Five years ago, Cairo airport awarded the programme for safety to Holland Institute of Traffic Technology, HITT (since 2012 HITT is owned by defence and security company Saab), as the prime contractor for the Advanced Surface Movement Guidance and Control System (A-SMGCS) integrating with the ERA network of MSS sensors and SQUID by ERA vehicle tracking units after an international tender. Recently the system has undergone the extension by ERA, again together with Saab as a Prime contractor. The system is in successful operations from 2011.
The project was originally initiated as a result of Cairo international Airport’s rapid growth and the inability of controllers to maintain complete visual surveillance across the entire airport surface.

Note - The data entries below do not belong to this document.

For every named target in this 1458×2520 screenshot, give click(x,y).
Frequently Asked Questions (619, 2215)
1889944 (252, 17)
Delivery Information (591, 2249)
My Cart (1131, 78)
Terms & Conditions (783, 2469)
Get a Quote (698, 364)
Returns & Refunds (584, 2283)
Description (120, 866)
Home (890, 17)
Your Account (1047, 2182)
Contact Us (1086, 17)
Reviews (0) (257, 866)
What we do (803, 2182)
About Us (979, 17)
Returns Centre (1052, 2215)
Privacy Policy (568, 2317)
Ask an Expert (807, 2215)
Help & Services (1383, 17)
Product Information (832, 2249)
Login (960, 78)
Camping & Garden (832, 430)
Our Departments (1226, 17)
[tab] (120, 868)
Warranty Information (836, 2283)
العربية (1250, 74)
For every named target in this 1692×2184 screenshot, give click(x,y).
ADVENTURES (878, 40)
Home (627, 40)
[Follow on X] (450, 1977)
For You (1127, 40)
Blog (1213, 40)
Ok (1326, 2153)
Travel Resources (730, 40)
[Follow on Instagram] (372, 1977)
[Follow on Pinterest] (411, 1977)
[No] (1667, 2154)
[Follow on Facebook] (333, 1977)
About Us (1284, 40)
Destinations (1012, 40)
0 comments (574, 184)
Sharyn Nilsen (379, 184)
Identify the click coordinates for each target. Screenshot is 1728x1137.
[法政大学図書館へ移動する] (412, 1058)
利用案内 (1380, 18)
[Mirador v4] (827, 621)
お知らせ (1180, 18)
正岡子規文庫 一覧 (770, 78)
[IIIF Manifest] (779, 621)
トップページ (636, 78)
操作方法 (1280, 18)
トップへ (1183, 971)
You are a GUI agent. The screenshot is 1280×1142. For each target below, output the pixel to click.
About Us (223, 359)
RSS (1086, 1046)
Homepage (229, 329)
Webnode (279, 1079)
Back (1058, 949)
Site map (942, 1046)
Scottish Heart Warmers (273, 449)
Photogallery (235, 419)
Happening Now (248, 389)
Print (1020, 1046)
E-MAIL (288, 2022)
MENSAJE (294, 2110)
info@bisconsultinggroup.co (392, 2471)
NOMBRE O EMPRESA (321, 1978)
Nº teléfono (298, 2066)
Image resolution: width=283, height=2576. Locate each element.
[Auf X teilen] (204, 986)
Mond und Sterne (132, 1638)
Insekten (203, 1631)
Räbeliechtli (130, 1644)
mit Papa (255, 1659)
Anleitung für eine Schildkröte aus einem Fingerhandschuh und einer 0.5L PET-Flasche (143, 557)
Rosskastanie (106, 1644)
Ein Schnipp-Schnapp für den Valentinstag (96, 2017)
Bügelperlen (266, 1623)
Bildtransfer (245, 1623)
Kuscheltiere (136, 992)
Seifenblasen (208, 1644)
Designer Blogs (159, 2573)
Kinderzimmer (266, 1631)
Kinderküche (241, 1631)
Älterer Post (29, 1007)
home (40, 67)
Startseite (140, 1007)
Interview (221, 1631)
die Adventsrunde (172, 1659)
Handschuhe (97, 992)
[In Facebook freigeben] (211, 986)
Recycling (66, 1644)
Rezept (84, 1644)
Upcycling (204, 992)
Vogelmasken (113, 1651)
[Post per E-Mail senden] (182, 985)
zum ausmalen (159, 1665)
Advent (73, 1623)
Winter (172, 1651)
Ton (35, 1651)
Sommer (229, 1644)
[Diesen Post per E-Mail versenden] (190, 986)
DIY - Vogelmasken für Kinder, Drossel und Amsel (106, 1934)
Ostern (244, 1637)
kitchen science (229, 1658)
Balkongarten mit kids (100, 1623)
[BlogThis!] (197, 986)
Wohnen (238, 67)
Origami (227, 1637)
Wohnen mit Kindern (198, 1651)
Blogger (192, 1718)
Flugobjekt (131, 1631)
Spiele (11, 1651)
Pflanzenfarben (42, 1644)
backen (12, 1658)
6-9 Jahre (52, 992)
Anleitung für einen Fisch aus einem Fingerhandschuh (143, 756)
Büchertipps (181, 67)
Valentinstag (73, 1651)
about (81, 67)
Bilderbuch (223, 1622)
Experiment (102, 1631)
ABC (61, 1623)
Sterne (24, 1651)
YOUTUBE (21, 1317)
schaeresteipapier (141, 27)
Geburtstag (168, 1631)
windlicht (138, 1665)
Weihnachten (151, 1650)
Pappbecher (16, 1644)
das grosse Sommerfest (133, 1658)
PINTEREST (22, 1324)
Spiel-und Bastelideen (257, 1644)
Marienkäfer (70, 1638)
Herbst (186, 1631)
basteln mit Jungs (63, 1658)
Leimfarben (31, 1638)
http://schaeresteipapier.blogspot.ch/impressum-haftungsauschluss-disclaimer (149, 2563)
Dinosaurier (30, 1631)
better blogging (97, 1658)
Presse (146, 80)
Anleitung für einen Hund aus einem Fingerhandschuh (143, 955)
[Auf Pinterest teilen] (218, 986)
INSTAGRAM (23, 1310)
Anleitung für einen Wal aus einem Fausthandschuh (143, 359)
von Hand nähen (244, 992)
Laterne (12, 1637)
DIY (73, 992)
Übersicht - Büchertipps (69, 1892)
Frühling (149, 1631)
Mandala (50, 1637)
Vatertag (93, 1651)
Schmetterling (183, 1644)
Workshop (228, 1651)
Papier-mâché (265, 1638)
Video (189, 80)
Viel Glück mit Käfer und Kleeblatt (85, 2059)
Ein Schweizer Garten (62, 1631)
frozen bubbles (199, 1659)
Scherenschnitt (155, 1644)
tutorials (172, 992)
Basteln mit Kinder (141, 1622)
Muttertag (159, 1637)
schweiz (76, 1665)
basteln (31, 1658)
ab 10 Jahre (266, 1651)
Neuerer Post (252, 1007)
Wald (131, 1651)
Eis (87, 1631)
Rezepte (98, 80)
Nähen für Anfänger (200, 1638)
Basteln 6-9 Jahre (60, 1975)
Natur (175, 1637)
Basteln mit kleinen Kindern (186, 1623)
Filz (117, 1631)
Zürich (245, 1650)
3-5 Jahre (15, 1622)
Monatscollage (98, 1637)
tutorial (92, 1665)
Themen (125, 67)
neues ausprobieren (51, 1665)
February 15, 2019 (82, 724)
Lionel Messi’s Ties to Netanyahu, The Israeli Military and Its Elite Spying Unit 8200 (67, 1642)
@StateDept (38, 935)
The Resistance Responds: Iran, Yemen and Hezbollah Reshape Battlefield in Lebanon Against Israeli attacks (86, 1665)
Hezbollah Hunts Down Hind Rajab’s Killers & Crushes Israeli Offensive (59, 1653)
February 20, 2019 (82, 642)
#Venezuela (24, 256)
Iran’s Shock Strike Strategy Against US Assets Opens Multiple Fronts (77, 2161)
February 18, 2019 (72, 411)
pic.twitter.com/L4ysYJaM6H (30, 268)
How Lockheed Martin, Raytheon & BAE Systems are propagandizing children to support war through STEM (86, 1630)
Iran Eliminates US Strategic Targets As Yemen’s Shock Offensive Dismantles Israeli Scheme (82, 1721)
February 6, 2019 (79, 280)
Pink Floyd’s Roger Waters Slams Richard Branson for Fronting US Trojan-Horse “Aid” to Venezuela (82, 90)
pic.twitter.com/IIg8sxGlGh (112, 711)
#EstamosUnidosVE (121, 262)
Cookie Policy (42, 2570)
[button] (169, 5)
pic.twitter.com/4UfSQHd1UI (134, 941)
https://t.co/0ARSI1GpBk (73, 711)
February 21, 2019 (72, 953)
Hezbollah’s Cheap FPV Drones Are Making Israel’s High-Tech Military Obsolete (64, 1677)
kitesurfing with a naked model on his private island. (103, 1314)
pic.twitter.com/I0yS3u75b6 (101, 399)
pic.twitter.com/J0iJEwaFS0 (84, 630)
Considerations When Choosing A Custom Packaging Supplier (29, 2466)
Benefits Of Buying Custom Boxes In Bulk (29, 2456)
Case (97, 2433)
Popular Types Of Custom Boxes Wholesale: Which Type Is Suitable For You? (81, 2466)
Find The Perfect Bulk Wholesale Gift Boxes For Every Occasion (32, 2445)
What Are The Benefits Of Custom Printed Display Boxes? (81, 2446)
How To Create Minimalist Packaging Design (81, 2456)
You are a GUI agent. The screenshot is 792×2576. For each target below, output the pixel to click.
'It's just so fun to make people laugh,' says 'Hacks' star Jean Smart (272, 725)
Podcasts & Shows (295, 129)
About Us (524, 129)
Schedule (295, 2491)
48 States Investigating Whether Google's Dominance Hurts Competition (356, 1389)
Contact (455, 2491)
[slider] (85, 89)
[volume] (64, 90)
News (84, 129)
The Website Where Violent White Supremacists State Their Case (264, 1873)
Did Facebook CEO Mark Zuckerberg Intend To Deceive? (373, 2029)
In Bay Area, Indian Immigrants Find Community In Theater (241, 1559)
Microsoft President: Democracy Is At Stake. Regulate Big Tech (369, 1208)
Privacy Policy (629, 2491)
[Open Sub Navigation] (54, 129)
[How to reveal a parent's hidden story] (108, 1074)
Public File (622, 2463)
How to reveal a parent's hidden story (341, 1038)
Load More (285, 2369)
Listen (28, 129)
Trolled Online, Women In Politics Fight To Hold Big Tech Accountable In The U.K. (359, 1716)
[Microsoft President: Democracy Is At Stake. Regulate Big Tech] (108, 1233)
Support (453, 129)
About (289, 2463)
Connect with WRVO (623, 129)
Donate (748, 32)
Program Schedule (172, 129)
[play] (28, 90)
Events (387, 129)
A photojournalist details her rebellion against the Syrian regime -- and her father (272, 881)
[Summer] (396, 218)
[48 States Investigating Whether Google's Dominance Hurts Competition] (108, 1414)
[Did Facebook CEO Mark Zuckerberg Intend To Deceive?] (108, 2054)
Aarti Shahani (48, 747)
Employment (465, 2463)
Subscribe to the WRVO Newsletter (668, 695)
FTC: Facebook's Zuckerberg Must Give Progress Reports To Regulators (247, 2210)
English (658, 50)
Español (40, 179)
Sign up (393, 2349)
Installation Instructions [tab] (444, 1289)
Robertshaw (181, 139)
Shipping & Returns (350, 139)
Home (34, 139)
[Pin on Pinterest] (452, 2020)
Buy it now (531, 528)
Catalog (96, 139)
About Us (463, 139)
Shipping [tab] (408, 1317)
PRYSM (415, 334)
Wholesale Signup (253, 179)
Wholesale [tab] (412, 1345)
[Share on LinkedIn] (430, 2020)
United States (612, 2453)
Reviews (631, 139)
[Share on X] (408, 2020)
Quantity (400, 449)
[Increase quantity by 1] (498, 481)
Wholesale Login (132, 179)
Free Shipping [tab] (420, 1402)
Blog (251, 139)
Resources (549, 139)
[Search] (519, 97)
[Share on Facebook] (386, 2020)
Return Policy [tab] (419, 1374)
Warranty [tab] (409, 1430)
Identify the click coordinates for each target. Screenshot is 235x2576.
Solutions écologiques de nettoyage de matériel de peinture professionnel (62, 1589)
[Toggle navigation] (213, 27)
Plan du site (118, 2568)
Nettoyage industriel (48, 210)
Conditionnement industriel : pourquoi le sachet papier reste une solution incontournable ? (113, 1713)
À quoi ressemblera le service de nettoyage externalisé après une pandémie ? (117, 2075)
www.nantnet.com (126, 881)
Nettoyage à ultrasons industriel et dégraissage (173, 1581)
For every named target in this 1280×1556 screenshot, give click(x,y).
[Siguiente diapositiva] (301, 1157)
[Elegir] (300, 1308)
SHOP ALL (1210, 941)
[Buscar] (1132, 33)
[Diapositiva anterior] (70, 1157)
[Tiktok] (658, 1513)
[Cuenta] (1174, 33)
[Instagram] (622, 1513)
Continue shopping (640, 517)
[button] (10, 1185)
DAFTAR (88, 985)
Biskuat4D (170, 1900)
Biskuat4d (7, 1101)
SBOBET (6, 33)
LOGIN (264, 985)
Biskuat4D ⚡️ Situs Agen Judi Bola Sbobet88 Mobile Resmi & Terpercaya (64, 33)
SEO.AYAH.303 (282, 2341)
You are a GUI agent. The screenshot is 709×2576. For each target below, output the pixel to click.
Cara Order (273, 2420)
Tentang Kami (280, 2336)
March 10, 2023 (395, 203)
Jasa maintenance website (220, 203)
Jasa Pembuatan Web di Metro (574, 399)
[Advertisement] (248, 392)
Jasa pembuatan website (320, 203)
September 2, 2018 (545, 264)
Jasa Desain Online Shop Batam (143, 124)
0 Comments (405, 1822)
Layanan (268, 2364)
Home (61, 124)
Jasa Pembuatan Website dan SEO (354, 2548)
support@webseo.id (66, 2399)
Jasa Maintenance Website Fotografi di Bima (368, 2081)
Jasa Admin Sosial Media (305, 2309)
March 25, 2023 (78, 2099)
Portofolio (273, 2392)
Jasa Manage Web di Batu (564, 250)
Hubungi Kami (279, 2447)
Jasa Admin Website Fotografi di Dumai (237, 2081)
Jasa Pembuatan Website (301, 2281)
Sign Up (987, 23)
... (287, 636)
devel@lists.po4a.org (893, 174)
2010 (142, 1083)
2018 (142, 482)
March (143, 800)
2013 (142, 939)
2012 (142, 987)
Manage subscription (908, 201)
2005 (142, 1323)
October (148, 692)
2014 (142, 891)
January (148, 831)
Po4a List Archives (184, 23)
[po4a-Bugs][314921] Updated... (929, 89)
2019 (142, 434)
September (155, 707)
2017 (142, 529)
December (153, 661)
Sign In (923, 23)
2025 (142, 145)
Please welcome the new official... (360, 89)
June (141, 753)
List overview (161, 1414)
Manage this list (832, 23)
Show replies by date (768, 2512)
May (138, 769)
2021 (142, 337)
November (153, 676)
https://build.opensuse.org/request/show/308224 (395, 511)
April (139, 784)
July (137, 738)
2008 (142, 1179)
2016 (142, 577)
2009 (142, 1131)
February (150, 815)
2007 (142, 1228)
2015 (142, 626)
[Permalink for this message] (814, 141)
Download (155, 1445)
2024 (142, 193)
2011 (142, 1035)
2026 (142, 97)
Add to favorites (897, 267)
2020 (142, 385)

The airport’s mission has been aimed at becoming a passenger and cargo hub for the Middle East North Africa region (MENA). In order to enhance the safe and expeditious flow of traffic at the airport, NANSC ordered an A-SMGCS with a multilateration system which incorporates vehicle tracking. A-SMGCS solution implemented at Cairo airport was provided by HITT in co-operation with ERA and went operational in 2011.
In 2016 another extension of ERA´s Multi-sensor Surveillance System was implemented, currently with 37 ground stations covering the approximately 37 square kilometres of the airport. There are also 19 SQUID vehicle tracking units by ERA functioning to support the surface traffic surveillance. A unique feature of this implementation is its reliance on a network of Motorola Canopy wireless links to convey positional data from ground stations to central processing using an encryption algorithm.